━━━━━ Records
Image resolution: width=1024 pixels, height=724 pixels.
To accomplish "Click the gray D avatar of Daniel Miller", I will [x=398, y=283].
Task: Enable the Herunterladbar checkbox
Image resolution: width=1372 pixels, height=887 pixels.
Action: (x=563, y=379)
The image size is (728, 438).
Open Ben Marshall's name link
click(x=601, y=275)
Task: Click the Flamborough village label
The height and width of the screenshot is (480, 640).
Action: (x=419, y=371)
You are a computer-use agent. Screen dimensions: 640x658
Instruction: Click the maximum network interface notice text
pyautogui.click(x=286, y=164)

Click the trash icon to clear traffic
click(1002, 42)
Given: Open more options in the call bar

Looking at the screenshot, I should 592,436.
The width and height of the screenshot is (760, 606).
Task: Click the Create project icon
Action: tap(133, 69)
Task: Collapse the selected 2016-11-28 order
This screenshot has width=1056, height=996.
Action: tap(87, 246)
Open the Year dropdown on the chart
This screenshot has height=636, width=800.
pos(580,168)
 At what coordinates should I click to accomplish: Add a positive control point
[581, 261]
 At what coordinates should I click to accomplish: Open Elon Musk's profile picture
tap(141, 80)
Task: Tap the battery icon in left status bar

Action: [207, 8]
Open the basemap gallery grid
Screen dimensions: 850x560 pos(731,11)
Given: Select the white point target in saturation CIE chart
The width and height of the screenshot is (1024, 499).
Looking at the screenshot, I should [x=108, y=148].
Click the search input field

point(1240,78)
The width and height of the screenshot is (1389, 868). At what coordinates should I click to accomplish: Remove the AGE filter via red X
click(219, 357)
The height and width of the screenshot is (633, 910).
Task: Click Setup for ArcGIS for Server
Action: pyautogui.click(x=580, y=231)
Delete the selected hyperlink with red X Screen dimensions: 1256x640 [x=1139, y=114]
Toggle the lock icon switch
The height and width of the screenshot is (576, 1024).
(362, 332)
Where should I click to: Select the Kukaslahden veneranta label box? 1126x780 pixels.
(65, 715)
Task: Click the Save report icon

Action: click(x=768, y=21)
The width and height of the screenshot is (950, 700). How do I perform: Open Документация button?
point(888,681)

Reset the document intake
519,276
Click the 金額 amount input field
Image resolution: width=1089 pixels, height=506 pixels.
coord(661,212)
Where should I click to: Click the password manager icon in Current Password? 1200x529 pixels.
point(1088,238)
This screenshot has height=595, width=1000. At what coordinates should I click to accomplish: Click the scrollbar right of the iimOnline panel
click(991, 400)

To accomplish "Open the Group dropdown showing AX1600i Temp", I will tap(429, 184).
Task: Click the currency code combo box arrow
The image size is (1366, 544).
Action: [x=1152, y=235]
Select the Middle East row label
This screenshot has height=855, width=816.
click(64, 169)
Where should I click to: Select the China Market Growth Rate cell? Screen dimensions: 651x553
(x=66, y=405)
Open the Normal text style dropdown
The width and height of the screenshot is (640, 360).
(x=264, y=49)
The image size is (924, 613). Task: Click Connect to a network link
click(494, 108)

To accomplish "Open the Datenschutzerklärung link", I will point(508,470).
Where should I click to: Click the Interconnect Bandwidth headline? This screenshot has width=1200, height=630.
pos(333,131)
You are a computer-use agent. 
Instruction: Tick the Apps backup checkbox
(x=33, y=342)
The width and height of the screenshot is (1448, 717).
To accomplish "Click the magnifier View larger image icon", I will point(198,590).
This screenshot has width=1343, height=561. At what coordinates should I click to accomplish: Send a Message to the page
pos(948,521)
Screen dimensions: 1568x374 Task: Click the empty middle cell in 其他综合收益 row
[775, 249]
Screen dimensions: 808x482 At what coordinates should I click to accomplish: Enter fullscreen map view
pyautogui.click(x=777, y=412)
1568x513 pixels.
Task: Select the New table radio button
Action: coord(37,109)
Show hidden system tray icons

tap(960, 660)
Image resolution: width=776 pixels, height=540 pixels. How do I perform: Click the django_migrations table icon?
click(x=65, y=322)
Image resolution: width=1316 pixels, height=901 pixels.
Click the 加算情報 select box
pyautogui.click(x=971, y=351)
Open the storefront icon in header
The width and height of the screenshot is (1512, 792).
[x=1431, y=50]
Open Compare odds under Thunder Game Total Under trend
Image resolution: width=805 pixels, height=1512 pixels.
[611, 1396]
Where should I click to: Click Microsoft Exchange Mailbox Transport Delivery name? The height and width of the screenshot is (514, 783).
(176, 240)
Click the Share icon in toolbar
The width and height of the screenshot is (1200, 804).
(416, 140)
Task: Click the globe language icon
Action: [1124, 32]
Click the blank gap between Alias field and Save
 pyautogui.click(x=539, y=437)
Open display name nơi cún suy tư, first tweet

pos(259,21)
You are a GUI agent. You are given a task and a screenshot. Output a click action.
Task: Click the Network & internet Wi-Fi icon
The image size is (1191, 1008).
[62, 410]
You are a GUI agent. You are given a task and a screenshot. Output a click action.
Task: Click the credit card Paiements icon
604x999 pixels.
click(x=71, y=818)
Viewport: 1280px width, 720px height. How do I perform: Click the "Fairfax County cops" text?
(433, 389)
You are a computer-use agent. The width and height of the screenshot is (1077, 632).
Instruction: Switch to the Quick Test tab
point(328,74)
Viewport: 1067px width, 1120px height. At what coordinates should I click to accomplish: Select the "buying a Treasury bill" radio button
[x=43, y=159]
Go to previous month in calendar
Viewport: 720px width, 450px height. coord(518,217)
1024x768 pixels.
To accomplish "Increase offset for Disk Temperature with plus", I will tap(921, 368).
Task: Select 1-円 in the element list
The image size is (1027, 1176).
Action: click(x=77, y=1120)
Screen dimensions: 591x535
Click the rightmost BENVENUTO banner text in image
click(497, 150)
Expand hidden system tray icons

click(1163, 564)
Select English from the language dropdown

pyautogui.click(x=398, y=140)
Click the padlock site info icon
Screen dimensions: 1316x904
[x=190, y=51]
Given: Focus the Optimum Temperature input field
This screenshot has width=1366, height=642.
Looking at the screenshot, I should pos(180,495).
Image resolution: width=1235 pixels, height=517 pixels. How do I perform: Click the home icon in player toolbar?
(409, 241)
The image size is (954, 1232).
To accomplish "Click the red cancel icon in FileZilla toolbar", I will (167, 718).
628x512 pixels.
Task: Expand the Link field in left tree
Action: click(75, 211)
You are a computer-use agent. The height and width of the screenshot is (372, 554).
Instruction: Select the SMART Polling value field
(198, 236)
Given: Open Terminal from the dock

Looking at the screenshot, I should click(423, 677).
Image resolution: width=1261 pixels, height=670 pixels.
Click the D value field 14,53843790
━━━━━━━━━━
**Task brief:**
Print the data in full, with each line exactly as given.

**Exercise answer:**
Image resolution: width=1024 pixels, height=724 pixels.
To accomplish "Click the gray D avatar of Daniel Miller", I will [x=398, y=283].
Task: Enable the Herunterladbar checkbox
Image resolution: width=1372 pixels, height=887 pixels.
Action: (x=563, y=379)
The image size is (728, 438).
Open Ben Marshall's name link
click(x=601, y=275)
Task: Click the Flamborough village label
The height and width of the screenshot is (480, 640).
Action: (x=419, y=371)
You are a computer-use agent. Screen dimensions: 640x658
Instruction: Click the maximum network interface notice text
pyautogui.click(x=286, y=164)

Click the trash icon to clear traffic
click(1002, 42)
Given: Open more options in the call bar

Looking at the screenshot, I should 592,436.
The width and height of the screenshot is (760, 606).
Task: Click the Create project icon
Action: tap(133, 69)
Task: Collapse the selected 2016-11-28 order
This screenshot has width=1056, height=996.
Action: tap(87, 246)
Open the Year dropdown on the chart
This screenshot has height=636, width=800.
pos(580,168)
 At what coordinates should I click to accomplish: Add a positive control point
[581, 261]
 At what coordinates should I click to accomplish: Open Elon Musk's profile picture
tap(141, 80)
Task: Tap the battery icon in left status bar

Action: [207, 8]
Open the basemap gallery grid
Screen dimensions: 850x560 pos(731,11)
Given: Select the white point target in saturation CIE chart
The width and height of the screenshot is (1024, 499).
Looking at the screenshot, I should [x=108, y=148].
Click the search input field

point(1240,78)
The width and height of the screenshot is (1389, 868). At what coordinates should I click to accomplish: Remove the AGE filter via red X
click(219, 357)
The height and width of the screenshot is (633, 910).
Task: Click Setup for ArcGIS for Server
Action: pyautogui.click(x=580, y=231)
Delete the selected hyperlink with red X Screen dimensions: 1256x640 [x=1139, y=114]
Toggle the lock icon switch
The height and width of the screenshot is (576, 1024).
(362, 332)
Where should I click to: Select the Kukaslahden veneranta label box? 1126x780 pixels.
(65, 715)
Task: Click the Save report icon

Action: click(x=768, y=21)
The width and height of the screenshot is (950, 700). How do I perform: Open Документация button?
point(888,681)

Reset the document intake
519,276
Click the 金額 amount input field
Image resolution: width=1089 pixels, height=506 pixels.
coord(661,212)
Where should I click to: Click the password manager icon in Current Password? 1200x529 pixels.
point(1088,238)
This screenshot has height=595, width=1000. At what coordinates should I click to accomplish: Click the scrollbar right of the iimOnline panel
click(991, 400)

To accomplish "Open the Group dropdown showing AX1600i Temp", I will tap(429, 184).
Task: Click the currency code combo box arrow
The image size is (1366, 544).
Action: [x=1152, y=235]
Select the Middle East row label
This screenshot has height=855, width=816.
click(64, 169)
Where should I click to: Select the China Market Growth Rate cell? Screen dimensions: 651x553
(x=66, y=405)
Open the Normal text style dropdown
The width and height of the screenshot is (640, 360).
(x=264, y=49)
The image size is (924, 613). Task: Click Connect to a network link
click(494, 108)

To accomplish "Open the Datenschutzerklärung link", I will point(508,470).
Where should I click to: Click the Interconnect Bandwidth headline? This screenshot has width=1200, height=630.
pos(333,131)
You are a computer-use agent. 
Instruction: Tick the Apps backup checkbox
(x=33, y=342)
The width and height of the screenshot is (1448, 717).
To accomplish "Click the magnifier View larger image icon", I will point(198,590).
This screenshot has width=1343, height=561. At what coordinates should I click to accomplish: Send a Message to the page
pos(948,521)
Screen dimensions: 1568x374 Task: Click the empty middle cell in 其他综合收益 row
[775, 249]
Screen dimensions: 808x482 At what coordinates should I click to accomplish: Enter fullscreen map view
pyautogui.click(x=777, y=412)
1568x513 pixels.
Task: Select the New table radio button
Action: coord(37,109)
Show hidden system tray icons

tap(960, 660)
Image resolution: width=776 pixels, height=540 pixels. How do I perform: Click the django_migrations table icon?
click(x=65, y=322)
Image resolution: width=1316 pixels, height=901 pixels.
Click the 加算情報 select box
pyautogui.click(x=971, y=351)
Open the storefront icon in header
The width and height of the screenshot is (1512, 792).
[x=1431, y=50]
Open Compare odds under Thunder Game Total Under trend
Image resolution: width=805 pixels, height=1512 pixels.
[611, 1396]
Where should I click to: Click Microsoft Exchange Mailbox Transport Delivery name? The height and width of the screenshot is (514, 783).
(176, 240)
Click the Share icon in toolbar
The width and height of the screenshot is (1200, 804).
(416, 140)
Task: Click the globe language icon
Action: [1124, 32]
Click the blank gap between Alias field and Save
 pyautogui.click(x=539, y=437)
Open display name nơi cún suy tư, first tweet

pos(259,21)
You are a GUI agent. You are given a task and a screenshot. Output a click action.
Task: Click the Network & internet Wi-Fi icon
The image size is (1191, 1008).
[62, 410]
You are a GUI agent. You are given a task and a screenshot. Output a click action.
Task: Click the credit card Paiements icon
604x999 pixels.
click(x=71, y=818)
Viewport: 1280px width, 720px height. How do I perform: Click the "Fairfax County cops" text?
(433, 389)
You are a computer-use agent. The width and height of the screenshot is (1077, 632).
Instruction: Switch to the Quick Test tab
point(328,74)
Viewport: 1067px width, 1120px height. At what coordinates should I click to accomplish: Select the "buying a Treasury bill" radio button
[x=43, y=159]
Go to previous month in calendar
Viewport: 720px width, 450px height. coord(518,217)
1024x768 pixels.
To accomplish "Increase offset for Disk Temperature with plus", I will tap(921, 368).
Task: Select 1-円 in the element list
The image size is (1027, 1176).
Action: click(x=77, y=1120)
Screen dimensions: 591x535
Click the rightmost BENVENUTO banner text in image
click(497, 150)
Expand hidden system tray icons

click(1163, 564)
Select English from the language dropdown

pyautogui.click(x=398, y=140)
Click the padlock site info icon
Screen dimensions: 1316x904
[x=190, y=51]
Given: Focus the Optimum Temperature input field
This screenshot has width=1366, height=642.
Looking at the screenshot, I should pos(180,495).
Image resolution: width=1235 pixels, height=517 pixels. How do I perform: Click the home icon in player toolbar?
(409, 241)
The image size is (954, 1232).
To accomplish "Click the red cancel icon in FileZilla toolbar", I will (167, 718).
628x512 pixels.
Task: Expand the Link field in left tree
Action: click(75, 211)
You are a computer-use agent. The height and width of the screenshot is (372, 554).
Instruction: Select the SMART Polling value field
(198, 236)
Given: Open Terminal from the dock

Looking at the screenshot, I should click(423, 677).
Image resolution: width=1261 pixels, height=670 pixels.
Click the D value field 14,53843790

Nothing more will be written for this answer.